А Б В Г Д Е Ж З И К Л М Н О П Р С Т У Ф Х Ц Ч Ш Щ Э Ю Я
0-9 A B C D I F G H IJ K L M N O P Q R S TU V WX Y Z #


Чтение книги "Архипелаг ГУЛАГ. Книга 2" (страница 28)


   Воскликнут, что весь этот перечень – чудовищен? несообразен? Что поверить даже нельзя? Что Европа не поверит?
   Европа, конечно, не поверит. Пока сама не посидит – не поверит. Она в наши глянцевые журналы поверила, а больше ей в голову не вобрать.
   Да и мы лет пятьдесят назад – ни за что б не поверили. Да и сто лет назад бы не поверили.
* * *
   В прежней России политические и обыватели были – два противоположных полюса в населении. Нельзя было найти более исключающих образов жизни и образов мышления.
   В СССР обывателей стали грести как «политических».
   И оттого политические сравнялись с обывателями.
   Половина Архипелага была Пятьдесят Восьмая. А политических – не было… (Если б столько было да настоящих политических – так на какой скамье уже бы давно та власть сидела!)
   В эту Пятьдесят Восьмую угожал всякий, на кого сразу не подбиралась бытовая статья. Шла тут мешанина и пестрота невообразимая.
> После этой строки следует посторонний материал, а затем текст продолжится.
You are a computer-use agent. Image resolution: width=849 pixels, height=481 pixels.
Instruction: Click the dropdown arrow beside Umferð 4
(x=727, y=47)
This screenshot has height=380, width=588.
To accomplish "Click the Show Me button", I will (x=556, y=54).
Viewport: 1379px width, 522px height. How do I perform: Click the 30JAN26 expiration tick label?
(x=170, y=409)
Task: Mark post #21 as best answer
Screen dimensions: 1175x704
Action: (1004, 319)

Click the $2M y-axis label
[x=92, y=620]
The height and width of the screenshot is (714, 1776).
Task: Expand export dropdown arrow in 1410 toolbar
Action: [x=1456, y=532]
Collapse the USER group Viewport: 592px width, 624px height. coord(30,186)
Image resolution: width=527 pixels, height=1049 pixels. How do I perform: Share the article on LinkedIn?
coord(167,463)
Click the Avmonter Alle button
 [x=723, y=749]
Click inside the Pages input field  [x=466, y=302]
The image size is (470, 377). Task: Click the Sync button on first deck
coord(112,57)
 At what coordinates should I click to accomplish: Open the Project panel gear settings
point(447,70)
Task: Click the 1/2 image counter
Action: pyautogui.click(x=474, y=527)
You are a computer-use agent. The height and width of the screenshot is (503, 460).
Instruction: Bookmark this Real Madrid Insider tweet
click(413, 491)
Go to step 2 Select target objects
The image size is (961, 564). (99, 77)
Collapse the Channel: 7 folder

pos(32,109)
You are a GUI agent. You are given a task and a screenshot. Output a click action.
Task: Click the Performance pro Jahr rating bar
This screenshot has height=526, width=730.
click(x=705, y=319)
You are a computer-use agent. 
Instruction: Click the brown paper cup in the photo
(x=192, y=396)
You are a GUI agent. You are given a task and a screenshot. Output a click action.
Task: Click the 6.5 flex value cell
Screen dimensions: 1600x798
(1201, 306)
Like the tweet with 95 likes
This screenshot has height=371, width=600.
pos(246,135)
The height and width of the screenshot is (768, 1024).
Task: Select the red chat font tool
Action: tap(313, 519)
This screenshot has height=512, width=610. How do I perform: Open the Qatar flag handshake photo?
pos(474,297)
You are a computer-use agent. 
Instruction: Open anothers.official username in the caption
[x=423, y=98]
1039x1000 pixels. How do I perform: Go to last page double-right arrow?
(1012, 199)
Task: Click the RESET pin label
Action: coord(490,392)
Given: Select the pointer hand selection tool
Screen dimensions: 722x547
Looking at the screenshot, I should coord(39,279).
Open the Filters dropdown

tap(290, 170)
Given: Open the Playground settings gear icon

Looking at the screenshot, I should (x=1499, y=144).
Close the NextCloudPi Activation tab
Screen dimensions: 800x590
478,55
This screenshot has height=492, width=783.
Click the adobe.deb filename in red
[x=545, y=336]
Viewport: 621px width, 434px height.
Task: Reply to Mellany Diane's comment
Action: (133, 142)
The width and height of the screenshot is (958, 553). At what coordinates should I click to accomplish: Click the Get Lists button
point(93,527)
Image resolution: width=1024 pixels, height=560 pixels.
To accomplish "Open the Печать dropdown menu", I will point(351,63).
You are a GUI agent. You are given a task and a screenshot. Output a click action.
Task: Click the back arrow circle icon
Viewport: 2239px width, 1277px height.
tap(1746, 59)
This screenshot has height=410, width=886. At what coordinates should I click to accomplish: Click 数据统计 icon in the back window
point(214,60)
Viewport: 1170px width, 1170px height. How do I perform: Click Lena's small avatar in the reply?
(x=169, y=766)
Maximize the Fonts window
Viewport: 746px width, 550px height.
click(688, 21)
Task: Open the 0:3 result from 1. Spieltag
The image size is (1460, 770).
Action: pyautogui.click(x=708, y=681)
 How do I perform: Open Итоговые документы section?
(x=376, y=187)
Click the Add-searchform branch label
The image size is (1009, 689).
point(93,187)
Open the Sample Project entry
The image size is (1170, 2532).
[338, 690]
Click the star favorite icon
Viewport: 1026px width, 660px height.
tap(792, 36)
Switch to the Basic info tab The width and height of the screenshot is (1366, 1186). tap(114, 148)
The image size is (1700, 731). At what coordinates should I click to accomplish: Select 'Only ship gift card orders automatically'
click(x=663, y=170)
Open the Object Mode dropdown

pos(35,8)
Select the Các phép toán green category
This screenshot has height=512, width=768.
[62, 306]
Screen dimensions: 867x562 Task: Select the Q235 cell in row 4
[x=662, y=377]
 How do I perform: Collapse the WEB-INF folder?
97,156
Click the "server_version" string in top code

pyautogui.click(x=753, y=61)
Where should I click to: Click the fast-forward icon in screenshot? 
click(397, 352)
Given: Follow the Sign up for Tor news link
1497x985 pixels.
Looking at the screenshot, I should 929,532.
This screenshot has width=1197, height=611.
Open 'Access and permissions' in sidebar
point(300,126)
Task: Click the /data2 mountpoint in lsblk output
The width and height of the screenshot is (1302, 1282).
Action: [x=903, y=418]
   Например, молодой американец, женившийся на советской и арестованный в первую же ночь, проведенную вне американского посольства (Морис Гершман). Или бывший сибирский партизан Муравьёв, известный своими расправами над белыми (мстил за брата), – с 1930 не вылезал из ГПУ (началось из-за золота), потерял здоровье, зубы, разум и даже фамилию (стал – Фокс). Или проворовавшийся советский интендант, бежавший от уголовной кары в западную зону Австрии, но там – вот насмешка! – не нашедший себе применения. Тупой бюрократ, он хотел и там высокого положения, но как его добиться в обществе, где соревнуются таланты? Решил вернуться на родину. Здесь получил 25 по совокупности – за хищение и подозрение в шпионаже. И рад был: здесь дышится привычней!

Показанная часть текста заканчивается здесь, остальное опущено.